News Corp settles, makes money. Believe it or not, Rupert Murdoch, his family, sons James and Lachlan and News Corporation will get a multi-million dollar benefit from a class action settlement. That action was settled overnight to the tune of $US139 million, the largest of its kind. This means Murdoch and News have removed another potential stumbling block to the separation of the company into good and bad bits mid-year.
The legal action was filed in Delaware (the most corporate friendly state in the US) by Amalgamated Bank, Central Laborers’ Pension Fund and the City of New Orleans Employee’s Retirement System in March 2011, claiming the $US600 million-plus purchase of TV production house Shine from Elisabeth Murdoch showed nepotism and poor governance. The complaint was changed in July of the same year to include claims relating to phone hacking at the News of the World, News Corp’s scandal-struck UK tabloid.
Now it seems News Corp will pay the $US139 million and then recover the amount from its insurers under what is called DOI– director and officer indemnity policies which cover board members and senior managers in the case of legal action claiming incompetence or mismanagement. In effect the payment to settle the class action will come from News Corp’s insurers. Plaintiffs alleged the News Corp board allowed Rupert to use the company he chairs as “his personal fiefdom” — because the action was against the board, the company’s insurers will have to fork out. The lawsuit also claimed Murdoch made political donations using News Corp funds to advance his conservative political agenda. The plaintiffs alleged these actions showed the board lacked independence and may have been in violation of election laws.
The settlement is reported to be the largest cash settlement in this type of a derivative case. A derivative lawsuit, such as this one, involves shareholders holding board members and company officers responsible for “harm” caused to the corporation. These types of cases usually settle for changes to corporate governance with payment going to the company, and shareholders benefiting indirectly. Some “harm” — News Corp shares have soared from around $US14 to more than $US31 (and record highs) since the action was launched as investors took advantage of a multibillion-dollar buyback and then the split announcement. — Glenn Dyer
China’s media buildings show unusual trend. Cities in China look alike. A grim contrast to the grandeur of ancient temples, this uniformity of urban design is the result of Soviet-influenced urban planning; cities designed to boost industrial productivity and enshrine social control. In recent years architecture has been more creative. Some of the world’s most striking buildings have been built in Beijing — the CCTV Tower is a marvel of angles and cantilevered style, let down slightly by its pet name among Beijingers: “da ku cha”, or “Big Underpants”, the Mandarin term for the old-fashioned undergarments very much required during biting winters.
This was an unavoidable comparison in a country where names, official or otherwise, trend towards the literal (the Olympic “Bird’s Nest”; the Mandarin for the Great Wall which translates to “long wall”). So the Gate to the East, a 74-storey skyscraper in Suzhou, had no chance of evading kinship with the CCTV Tower. Chinese media called it the “Arc de Triomphe of the East”. Chinese people called it the “Giant Underpants”, in reference to a perceived similarity to thermal long-johns.

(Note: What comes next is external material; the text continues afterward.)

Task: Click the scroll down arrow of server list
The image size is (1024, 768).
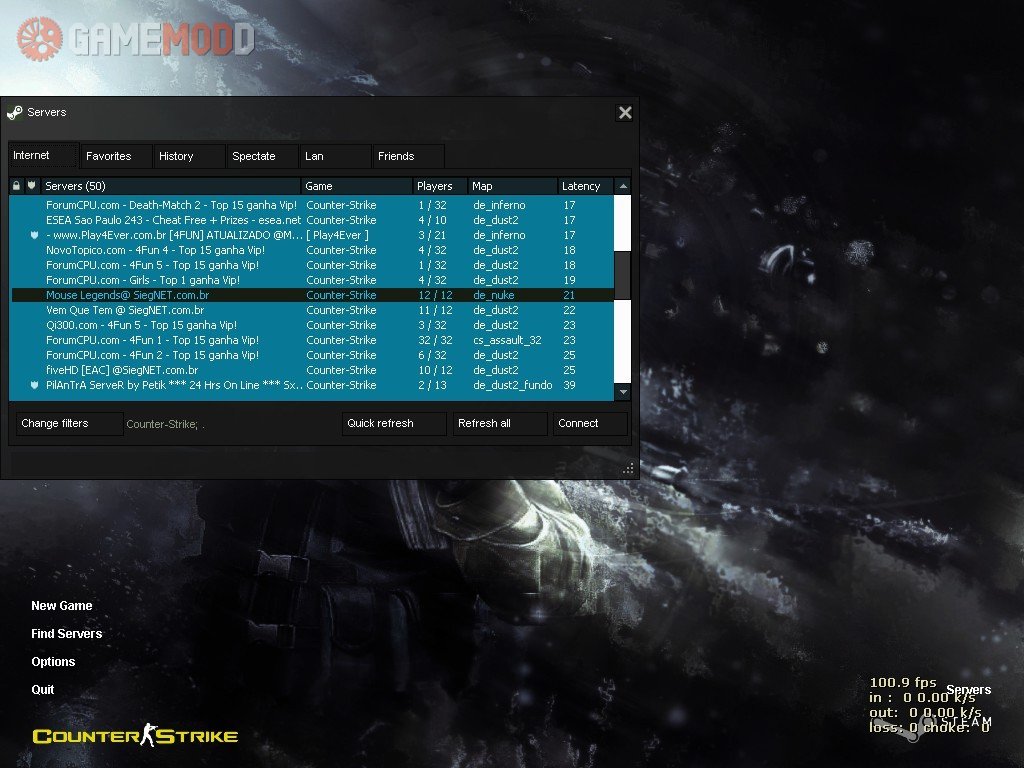Action: click(622, 392)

But the national obsession with building below the belt seems to grow ever larger, the most recent example being the new People’s Daily headquarters. A propaganda mouthpiece, the paper has a reputation — and a corresponding nickname on Chinese social media — for screwing with the people. Rather than tempting the wrath of email filters, Crikey will let our readers figure out why a local blog has dubbed it the Yang to the CCTV Tower’s Yin …

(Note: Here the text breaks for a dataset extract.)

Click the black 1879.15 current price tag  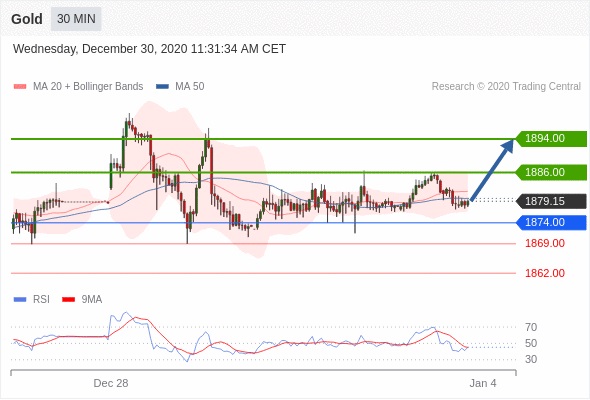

We can sympathise, however, with the People’s Daily architects. In a country with such a storied construction history, it must have been difficult to come up with a way to make sure your building isn’t just another monumental erection. — Kway Teow in Beijing
New British hit will land for ABC. There’s a new star from British TV for Australia. Broadchurch is an eight-part ITV production that just wrapped on Monday. Ratings have been huge — 10 million a night, which puts it in the Downton Abbey class . It starts David Tennant (a former Dr Who) and Olivia Coleman as detectives who lead the hunt for the killers of an 11-year-old boy. And no it hasn’t gone to Seven, but to the ABC.
The series was made by Kudos, which is part of Shine and which in turn is part of News Corp. Seven picked up the weak Law and Order UK from Kudos/Shine in 2012. The Hour, the story about a 1950s BBC current affairs program which lasted two series, was screened here by the ABC; Hunted is another Kudos production (SBS), as is Life on Mars, Ashes to Ashes, Hustle and Spooks (all ABC).
Now News Corp controls Foxtel in Australia, which last week did that exclusive deal which will remove a lot of BBC first-run content (not Dr Who and QI) from ABC TV from early 2014 onwards. Did Broadchurch drop through the gap on the way to Australia? And why didn’t Ten try and grab it given Shine is the in-house family producer of choice for the struggling network? — Glenn Dyer
So you can insure yourself against your own incompetence and complicity in it?